Task description
Print the line containing "This screenshot has width=1241, height=952." and all lines after it to the end of the records below, exactly as written. No pictures.

BEGIN

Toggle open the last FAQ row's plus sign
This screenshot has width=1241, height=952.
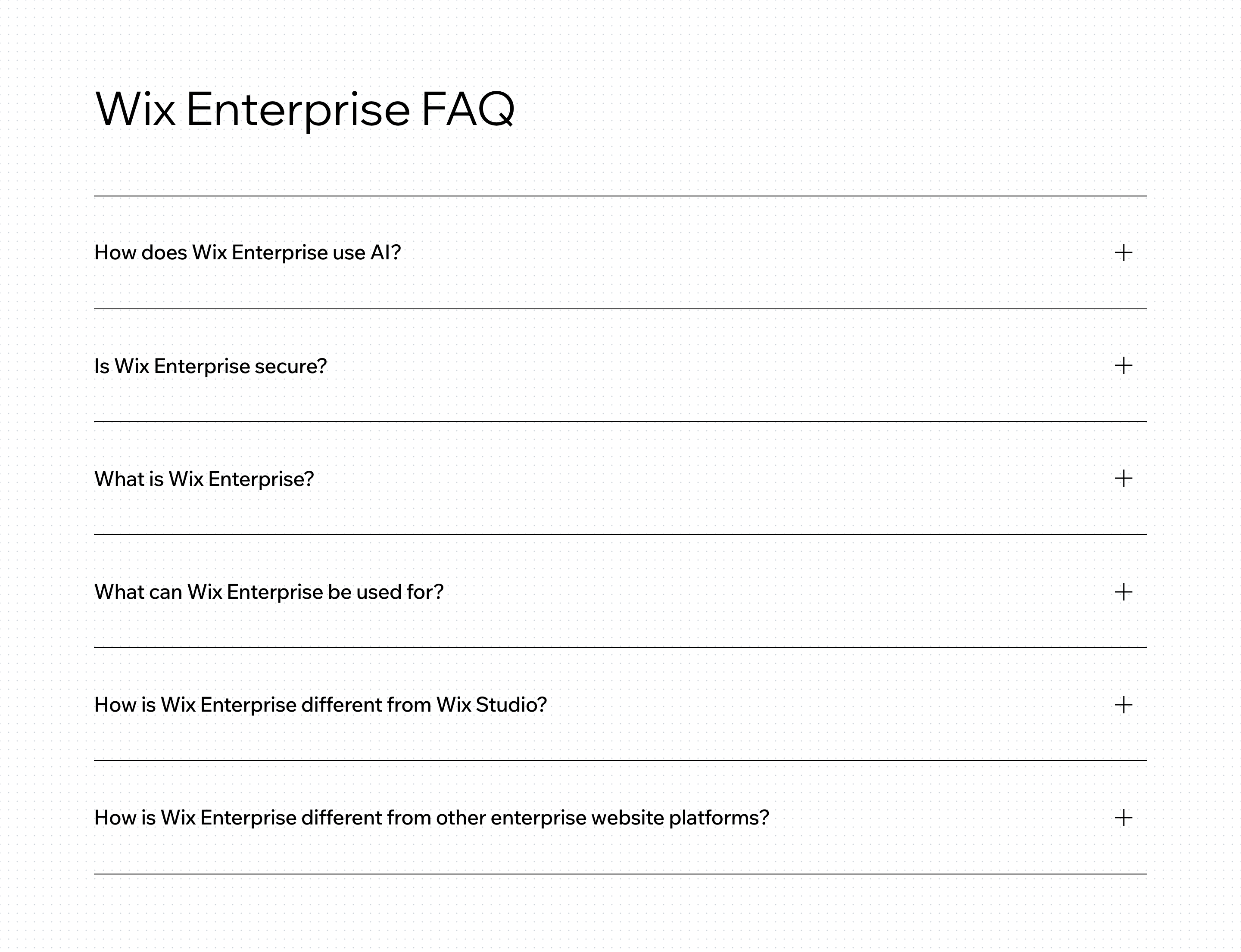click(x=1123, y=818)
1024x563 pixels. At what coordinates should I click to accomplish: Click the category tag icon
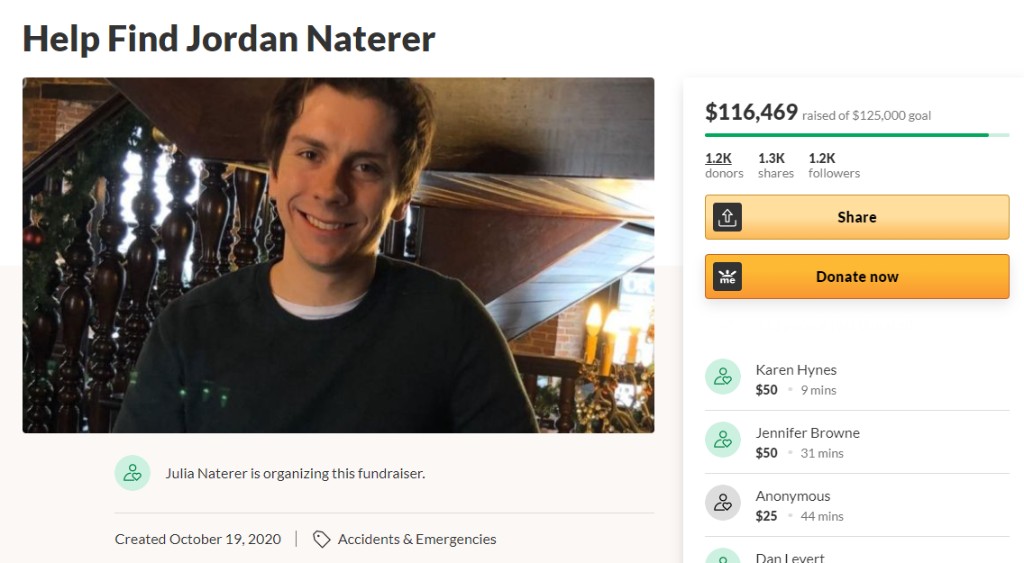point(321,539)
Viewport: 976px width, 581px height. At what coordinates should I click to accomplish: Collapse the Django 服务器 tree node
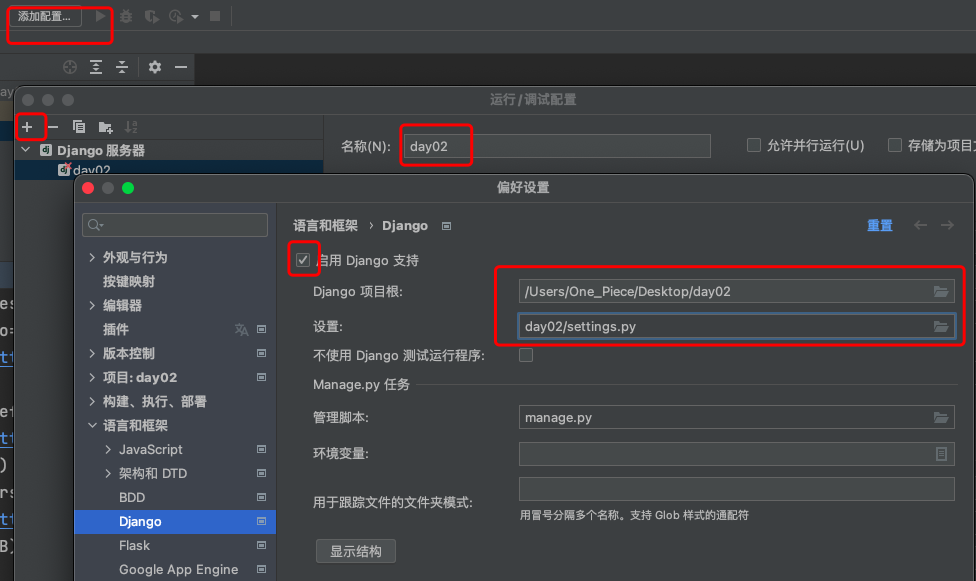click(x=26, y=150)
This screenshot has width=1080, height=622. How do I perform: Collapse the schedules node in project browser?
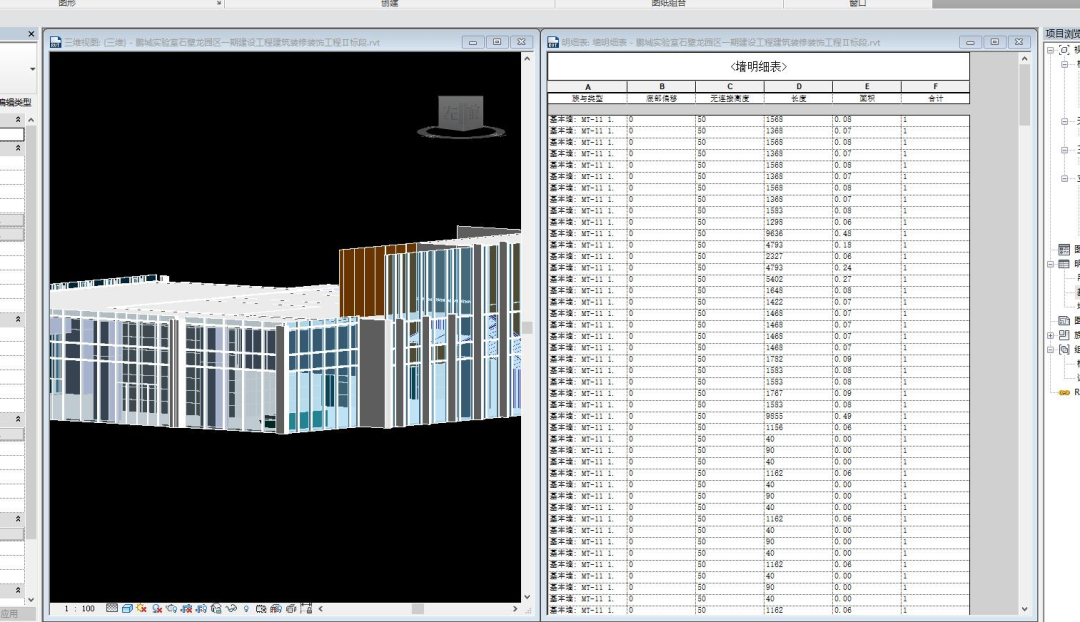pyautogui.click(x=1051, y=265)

END

Exercise response
This screenshot has width=1241, height=952.
click(x=1123, y=818)
1024x563 pixels. At what coordinates should I click to accomplish: Click the category tag icon
point(321,539)
Viewport: 976px width, 581px height. At what coordinates should I click to accomplish: Collapse the Django 服务器 tree node
click(x=26, y=150)
This screenshot has width=1080, height=622. How do I perform: Collapse the schedules node in project browser?
pyautogui.click(x=1051, y=265)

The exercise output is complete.